Après avoir accueilli des étrangers en tous genres avec Hospitalité, ébranlé le système familial à l’aide d’un Harmonium, tissé un lien nostalgique et fantastique dans Le Soupir des Vagues, brisé L’Infirmière en quête de confiance et joué au ping-pong romantique dans le dyptique Suis-moi je te fuis, Fuis-moi je te suis, Kôji Fukada est au sommet de sa carrière. Les apparences sont toujours trompeuses chez ce cinéaste qui multiplie les portraits de famille et de couple dans une crise existentielle. Avec son dernier cru, qu’il a pu présenter en compétition lors de la Mostra de Venise 2022, il réitère en explorant un nouveau pan de la nature humaine.
Rares sont les chassés-croisés romantiques de la sorte, à l’aube d’un bouleversement familial. Une réunion de famille devient le théâtre d’un deuil universel. Les beaux-parents ont du mal à approuver le mariage soudain de leur fils Jiro (Kento Nagayama) avec Taeko (Fumino Kimura), une mère célibataire qu’ils n’osent même pas dévisager. La honte se lit cependant sur leurs échanges monotones, qui prouve encore une fois un lien fondamental entre deux générations et deux cultures qui entrent en collision. On s’interroge alors sur le bonheur de cette famille, où trône le jeune Keita (Tetta Shimada), prometteur dans le jeu de stratégie Othello, qui consiste à retourner les pions du joueur adverse dans sa propre couleur. Noir ou blanc, il s’agit là d’une mutation permanente dans une vie, car cette famille, malgré une connexion qui semble saine de l’intérieur, cache bien des maux, des cicatrices et des secrets que seul le temps peut guérir.

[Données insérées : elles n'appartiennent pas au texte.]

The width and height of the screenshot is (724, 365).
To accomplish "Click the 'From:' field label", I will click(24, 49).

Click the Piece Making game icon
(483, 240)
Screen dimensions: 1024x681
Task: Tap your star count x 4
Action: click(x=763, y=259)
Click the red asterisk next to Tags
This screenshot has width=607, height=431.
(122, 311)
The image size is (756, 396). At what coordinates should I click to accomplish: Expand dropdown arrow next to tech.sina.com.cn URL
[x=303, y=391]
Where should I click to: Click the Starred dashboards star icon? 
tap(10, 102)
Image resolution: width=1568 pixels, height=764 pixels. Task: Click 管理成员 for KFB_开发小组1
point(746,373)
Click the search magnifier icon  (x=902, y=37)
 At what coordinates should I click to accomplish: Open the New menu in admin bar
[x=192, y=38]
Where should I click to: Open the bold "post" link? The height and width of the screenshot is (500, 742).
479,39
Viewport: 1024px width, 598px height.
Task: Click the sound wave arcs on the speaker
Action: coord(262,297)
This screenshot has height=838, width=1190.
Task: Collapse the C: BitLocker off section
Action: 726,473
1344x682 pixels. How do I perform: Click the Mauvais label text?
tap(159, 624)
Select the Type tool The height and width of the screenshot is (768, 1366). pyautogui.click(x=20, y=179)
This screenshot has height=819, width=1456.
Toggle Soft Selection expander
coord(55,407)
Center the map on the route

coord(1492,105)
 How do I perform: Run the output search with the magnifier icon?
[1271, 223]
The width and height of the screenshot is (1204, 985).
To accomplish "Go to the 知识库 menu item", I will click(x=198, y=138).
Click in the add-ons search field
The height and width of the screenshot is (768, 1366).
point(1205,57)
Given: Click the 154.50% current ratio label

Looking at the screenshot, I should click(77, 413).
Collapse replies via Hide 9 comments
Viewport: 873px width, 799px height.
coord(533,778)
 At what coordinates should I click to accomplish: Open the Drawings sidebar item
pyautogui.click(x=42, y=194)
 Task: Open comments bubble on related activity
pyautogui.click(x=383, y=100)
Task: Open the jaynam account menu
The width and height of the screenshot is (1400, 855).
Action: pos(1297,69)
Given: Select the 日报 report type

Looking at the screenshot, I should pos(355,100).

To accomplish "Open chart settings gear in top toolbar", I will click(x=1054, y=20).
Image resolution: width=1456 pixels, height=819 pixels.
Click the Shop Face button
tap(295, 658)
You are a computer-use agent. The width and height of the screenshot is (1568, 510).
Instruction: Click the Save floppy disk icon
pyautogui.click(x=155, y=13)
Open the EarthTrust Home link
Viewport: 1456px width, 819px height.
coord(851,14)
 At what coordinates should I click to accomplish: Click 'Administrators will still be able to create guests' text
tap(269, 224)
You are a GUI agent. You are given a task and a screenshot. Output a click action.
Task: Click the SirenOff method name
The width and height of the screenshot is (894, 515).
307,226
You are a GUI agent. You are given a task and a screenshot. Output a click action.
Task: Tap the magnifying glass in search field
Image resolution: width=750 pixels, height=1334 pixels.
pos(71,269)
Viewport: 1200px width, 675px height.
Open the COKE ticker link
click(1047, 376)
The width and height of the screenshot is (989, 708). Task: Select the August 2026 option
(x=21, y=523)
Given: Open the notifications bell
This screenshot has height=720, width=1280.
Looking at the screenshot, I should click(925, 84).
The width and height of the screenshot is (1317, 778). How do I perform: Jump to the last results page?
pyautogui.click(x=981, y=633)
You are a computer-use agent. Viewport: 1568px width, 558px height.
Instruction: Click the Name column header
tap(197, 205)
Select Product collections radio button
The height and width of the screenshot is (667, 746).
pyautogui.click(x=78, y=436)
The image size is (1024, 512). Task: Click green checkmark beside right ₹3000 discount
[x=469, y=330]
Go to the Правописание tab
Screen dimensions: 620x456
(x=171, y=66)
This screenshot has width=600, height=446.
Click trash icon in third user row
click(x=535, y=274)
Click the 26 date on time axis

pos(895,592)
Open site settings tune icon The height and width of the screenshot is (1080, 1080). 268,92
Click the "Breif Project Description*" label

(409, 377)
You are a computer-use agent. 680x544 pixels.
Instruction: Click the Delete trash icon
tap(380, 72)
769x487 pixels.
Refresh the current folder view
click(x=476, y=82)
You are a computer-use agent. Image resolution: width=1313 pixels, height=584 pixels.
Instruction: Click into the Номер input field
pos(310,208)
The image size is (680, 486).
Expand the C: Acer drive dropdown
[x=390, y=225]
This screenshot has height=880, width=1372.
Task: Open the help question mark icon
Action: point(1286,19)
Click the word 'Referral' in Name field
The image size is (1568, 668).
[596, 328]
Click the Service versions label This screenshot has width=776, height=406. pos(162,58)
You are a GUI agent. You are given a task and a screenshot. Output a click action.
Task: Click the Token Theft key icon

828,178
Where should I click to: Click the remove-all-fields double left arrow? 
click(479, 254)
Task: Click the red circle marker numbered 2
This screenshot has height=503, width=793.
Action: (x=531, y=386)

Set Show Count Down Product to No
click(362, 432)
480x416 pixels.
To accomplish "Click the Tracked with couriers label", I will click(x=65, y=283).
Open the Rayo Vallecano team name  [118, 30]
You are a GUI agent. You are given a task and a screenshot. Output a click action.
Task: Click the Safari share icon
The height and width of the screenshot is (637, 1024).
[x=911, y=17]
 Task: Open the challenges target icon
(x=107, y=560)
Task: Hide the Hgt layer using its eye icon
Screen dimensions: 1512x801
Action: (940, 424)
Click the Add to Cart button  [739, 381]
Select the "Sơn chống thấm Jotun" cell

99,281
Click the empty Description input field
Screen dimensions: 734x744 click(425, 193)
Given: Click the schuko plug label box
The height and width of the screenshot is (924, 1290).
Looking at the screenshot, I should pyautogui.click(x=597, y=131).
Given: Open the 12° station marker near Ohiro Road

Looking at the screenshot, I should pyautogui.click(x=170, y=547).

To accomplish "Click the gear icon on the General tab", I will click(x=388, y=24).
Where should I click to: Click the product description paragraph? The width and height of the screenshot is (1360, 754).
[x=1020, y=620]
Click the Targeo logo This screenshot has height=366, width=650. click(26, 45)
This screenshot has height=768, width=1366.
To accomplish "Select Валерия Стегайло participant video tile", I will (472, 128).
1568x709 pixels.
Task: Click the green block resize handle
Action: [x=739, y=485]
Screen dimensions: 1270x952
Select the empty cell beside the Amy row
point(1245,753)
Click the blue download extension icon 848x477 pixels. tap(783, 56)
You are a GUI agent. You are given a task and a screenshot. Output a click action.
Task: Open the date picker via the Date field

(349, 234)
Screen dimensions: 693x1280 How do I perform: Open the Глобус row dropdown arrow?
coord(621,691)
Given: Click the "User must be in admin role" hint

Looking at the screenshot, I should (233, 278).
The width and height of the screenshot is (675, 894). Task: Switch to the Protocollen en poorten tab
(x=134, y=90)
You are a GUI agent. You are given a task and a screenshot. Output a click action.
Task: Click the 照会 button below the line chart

La traversée du désert ne fait que commencer pour des couples en opposition. Taeko redécouvre la vie de son ex-mari à travers des démarches administratives et Jiro s’éclipse peu à peu dans une narration où il a toujours un cran de retard. Ce mélodrame va ainsi les confronter à leurs amants passés, dont Park (Atom Sunada), le père biologique de Keita. Sourd et muet, son rapprochement avec Taeko est inévitable et ces derniers ne se privent pas non plus pour retrouver des sensations qu’ils ont laissées échapper. Malheureusement, l’emprise de Park est d’une tout autre nature, qui vient nourrir un axe secondaire, pivot dans la destination finale des protagonistes. Si lui souhaite renouer avec sa terre natale, la Corée du Sud, Taeko n’a pas encore finalisé l’apprentissage du deuil qu’elle porte. Exhiber son indignation devait pourtant conjurer le sort. Que nenni !
Chacun suit son phare dans le brouillard et cette femme affaiblie et mélancolique adopte un chat comme un nouvel enfant, afin de tromper l’échec précédent. Sa trajectoire dévoile alors les symptômes d’un couple ou d’un mariage à l’agonie, qui n’attend qu’un miracle pou renaître de ses cendres. Le temps est suspendu dans un appartement où il ne reste plus assez de vivants pour l’occuper. On traverse ce lieu tel le fantôme que l’on espère cajoler de nouveau, mais jusqu’où peut s’étendre un tel supplice ? Fukada n’hésite pas à jouer sur les teintes vives et une couleur jaune, qui rappellent ce rayon de soleil qui nous aide à surmonter l’éprouvante épreuve de la culpabilité. Cette direction artistique n’a donc pas à rougir face à une œuvre d’Hirokazu Kore-eda, qui peut user du même dispositif, tout en chatouillant le brin surréaliste de son récit, pourtant profondément ancré dans les mœurs contemporaines.
Des regards qui ne se croisent jamais, des mots d’encouragement mal agencés, le langage exclusif des signes, des douleurs émotionnelles que l’on dissimule pour la bienséance, Kôji Fukada souligne ici les enjeux d’une communication défaillante. La rédemption des protagonistes en découle, d’où le dénouement sur une note de compassion, avec ce couple amoureux qui accepte autant la distance qui les sépare que les tragédies qui les rapprochent. Il s’agit ainsi d’une Love Life, une vie de peine, une vie à deux.